El crimen y las primeras investigaciones
Según las primeras versiones de la Fiscalía General del Estado de Oaxaca (FGE), el ataque ocurrió cuando las hermanas descendían del vehículo en la colonia Francisco I. Madero. De manera sorpresiva, varios hombres se acercaron y abrieron fuego contra las mujeres, causándoles la muerte de inmediato. El conductor del taxi también fue alcanzado por las balas y, tras ser herido, fue trasladado al hospital para recibir atención médica urgente.
El contexto del crimen es alarmante, pues Adriana y Virginia eran hermanas de Emelia Ortiz García, una activista destacada que forma parte de la dirigencia del Movimiento de Unificación de Lucha Triqui (MULT). Además, Emelia fue exdiputada suplente por el partido Morena en el Distrito 6 de Oaxaca. La noticia del asesinato ha provocado una fuerte reacción, no solo de la comunidad triqui, sino de diversos sectores de la sociedad.
Emelia Ortiz denuncia el feminicidio
A través de su cuenta de Facebook, Emelia Ortiz García denunció el crimen de manera pública, expresando su dolor y exigiendo justicia.

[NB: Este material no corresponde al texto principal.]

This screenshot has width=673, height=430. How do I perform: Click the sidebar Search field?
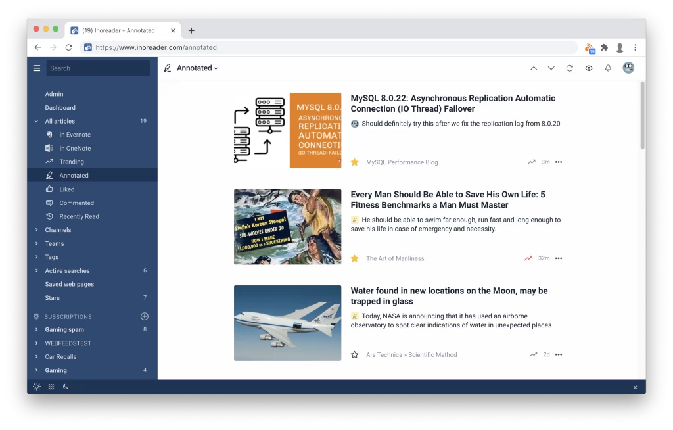pos(98,68)
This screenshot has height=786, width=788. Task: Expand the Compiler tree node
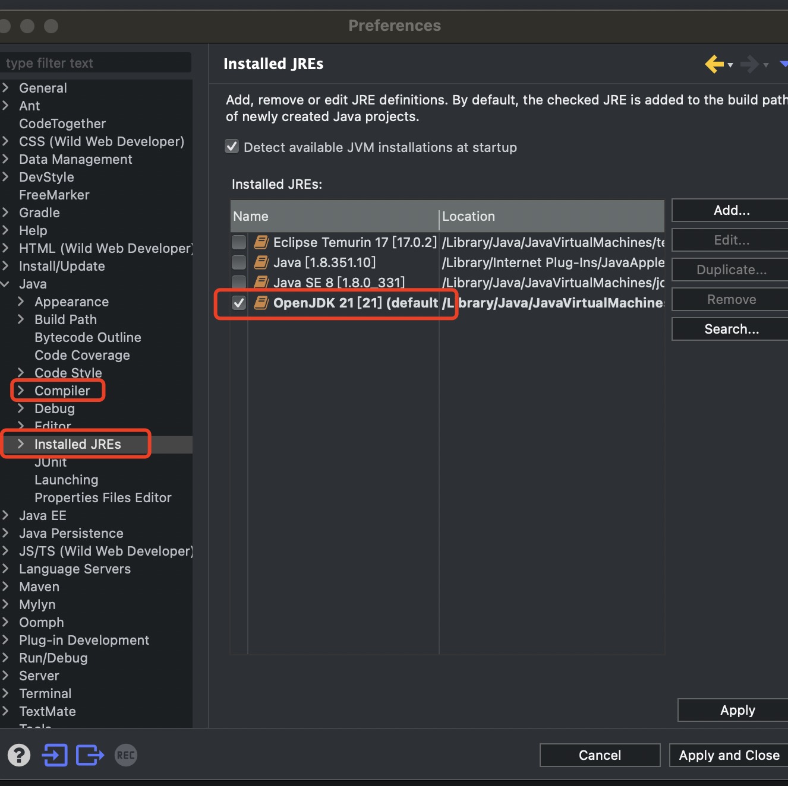[21, 391]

En un emotivo mensaje, la activista subrayó: «Hermanas mías, hoy terminaron con sus vidas, mas no con sus ideales y sus voces de grito de paz en la nación triqui«. A lo largo de su publicación, Emelia pidió a las autoridades de todos los niveles de gobierno que aceleren las investigaciones y capturen a los responsables, tanto materiales como intelectuales.
El caso ha adquirido relevancia no solo por la identidad de las víctimas, sino por el contexto en que se enmarca. Las hermanas Ortiz García eran militantes de la organización MULT, un grupo que ha luchado durante años por los derechos de las comunidades triquis en Oaxaca. La violencia que enfrentan estas comunidades ha sido un tema recurrente en el estado, lo que ha generado una creciente preocupación por la seguridad en la región.

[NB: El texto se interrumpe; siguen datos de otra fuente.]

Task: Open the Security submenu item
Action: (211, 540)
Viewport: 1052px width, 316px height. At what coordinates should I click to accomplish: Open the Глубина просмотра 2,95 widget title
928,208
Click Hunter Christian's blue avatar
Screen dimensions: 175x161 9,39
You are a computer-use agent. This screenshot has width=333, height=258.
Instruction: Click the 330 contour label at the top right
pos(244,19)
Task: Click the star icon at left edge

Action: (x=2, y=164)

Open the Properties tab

Respuesta de la Fiscalía General del Estado
Tras el asesinato, la Fiscalía de Oaxaca desplegó un equipo multidisciplinario para abordar el caso. Este equipo está conformado por expertos en perspectiva de género, derechos humanos e interculturalidad, elementos fundamentales para entender el contexto de las víctimas. La FGE también ha ofrecido apoyo psicoemocional y jurídico a las personas afectadas por el crimen.

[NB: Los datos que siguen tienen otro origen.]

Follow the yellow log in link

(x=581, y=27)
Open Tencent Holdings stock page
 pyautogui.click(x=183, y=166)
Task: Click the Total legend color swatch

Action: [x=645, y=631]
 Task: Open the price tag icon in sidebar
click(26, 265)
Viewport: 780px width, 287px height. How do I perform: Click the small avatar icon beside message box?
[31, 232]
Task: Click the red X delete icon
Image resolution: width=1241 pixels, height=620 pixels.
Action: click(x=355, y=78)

Por su parte, la Fiscalía Especializada para la Atención a Delitos de Alto Impacto se encargó de llevar a cabo la investigación para esclarecer las circunstancias del asesinato. La FGE detalló que se han recolectado elementos que podrían ayudar a identificar a los responsables y llevarlos ante la justicia.
Reacción social y protestas
El asesinato de Adriana y Virginia Ortiz García ha desencadenado una ola de protestas en Oaxaca. Integrantes del MULT se han manifestado frente a la Secretaría de Gobernación (Segob) para exigir que la Fiscalía General de la República (FGR) atraiga el caso. Además, organizaciones feministas y derechos humanos han alzado la voz, condenando la violencia en la región y exigiendo un enfoque integral para resolver el conflicto agrario y de derechos humanos que afecta a las comunidades triquis.
En la conferencia matutina del 6 de noviembre, la jefa de Gobierno de la Ciudad de México, Claudia Sheinbaum, se refirió al crimen y expresó su condena. La mandataria aseguró que el gobierno federal intensificará sus esfuerzos para atender la violencia en la zona triqui, particularmente en lo relacionado con los conflictos agrarios y la protección de los derechos humanos de las comunidades indígenas.
La violencia en la región triqui: una crisis que persiste
El asesinato de Adriana y Virginia Ortiz García es un reflejo de la violencia estructural que afecta a las comunidades triquis en Oaxaca. Las tensiones por el control territorial y los conflictos agrarios han provocado un aumento en los ataques contra defensores de los derechos humanos, activistas y líderes sociales. La falta de una solución definitiva a estos problemas ha generado un ambiente de impunidad que facilita la comisión de crímenes como el de las hermanas Ortiz García.
Este crimen resalta la urgente necesidad de implementar políticas de seguridad y justicia que protejan a los pueblos indígenas, especialmente a aquellas mujeres que se encuentran en la primera línea de defensa de sus comunidades.